Episode: Exploitation in the Amazon
Air Date: April 7, 2020
Host: David Remnick
Featured Reporter: Jon Lee Anderson
This episode delves into the mounting exploitation of the Amazon rainforest, focusing on the incursion of illegal gold miners into Indigenous land, particularly among the Kayapo people. Through on-the-ground reporting, personal profiles, and historical context, Jon Lee Anderson exposes the threats faced by the Amazon’s Indigenous communities—exacerbated by President Jair Bolsonaro’s pro-mining policies—and reflects on environmental, cultural, and human impacts.
“White people are destroying our environment. Even the government is destroying me.” (05:23, Chief Muro) “White people have to respect Indians. Indians respect white people, but they don’t respect us.” (05:49, Chief Muro)
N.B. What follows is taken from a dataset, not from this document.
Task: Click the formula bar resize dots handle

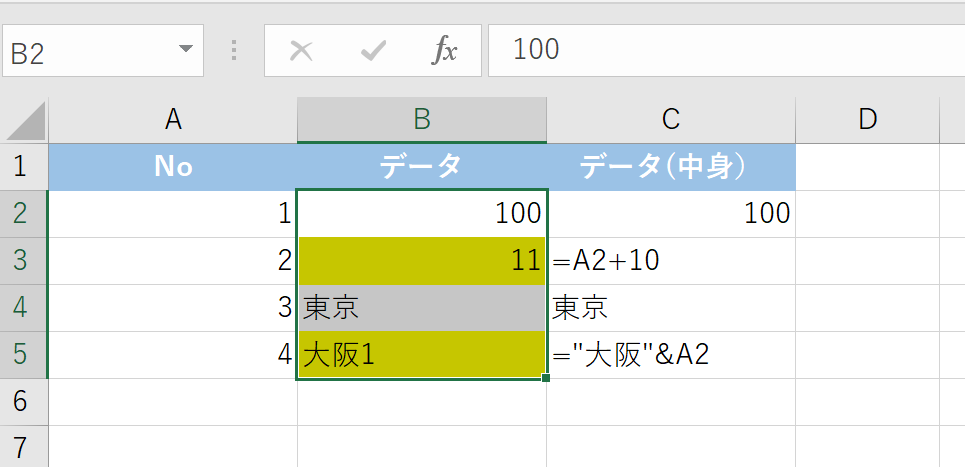Action: tap(235, 51)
“There’s more malaria now… Yes, it’s very dangerous. There’s many murderers here.” (08:56, Belen via Anderson)
“If I could, one day, I would confine [environmentalists] to the Amazon, since they like the environment so much.” (12:54, Bolsonaro as referenced)
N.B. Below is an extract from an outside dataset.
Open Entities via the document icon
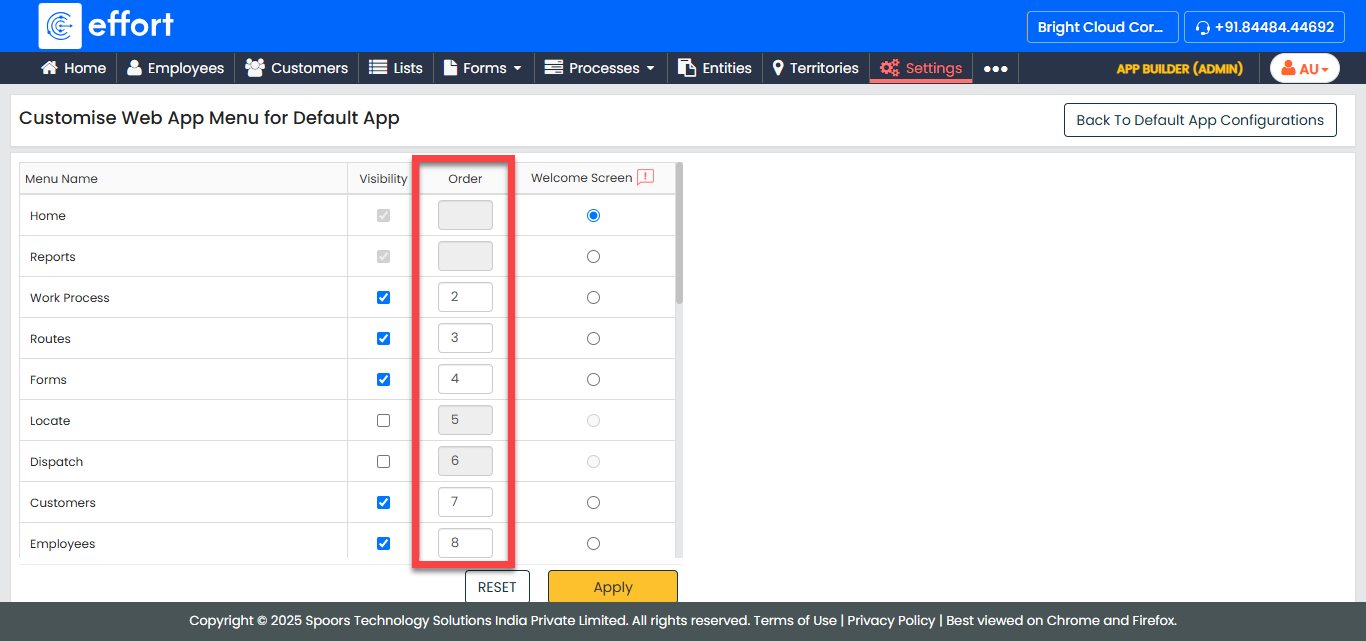1366x641 pixels. click(x=687, y=68)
“All of us know that we’re screwing the forest. It’s not like we don’t know…but we don’t have any other way to make money or a living.” (18:48, Jorge Silva via Anderson)
“…the Kayapo had lost control because it meant that these miners could take the gold out of Kayapo land and fly it right out.” (20:22)
“You know, here I am speaking with such passion about gold, and yet I’m wearing some… We need to be more conscious about the ways in which we consume this planet and know about how it’s come to be on us.” (22:16, Anderson)
The episode blends empathetic, immersive storytelling with clear-eyed critique, moving between mournful community voices, journalistic objectivity, and reflective analysis. The inclusion of Indigenous perspectives, historical detail, and personal narrative conveys the urgency and complexities of Amazonian exploitation.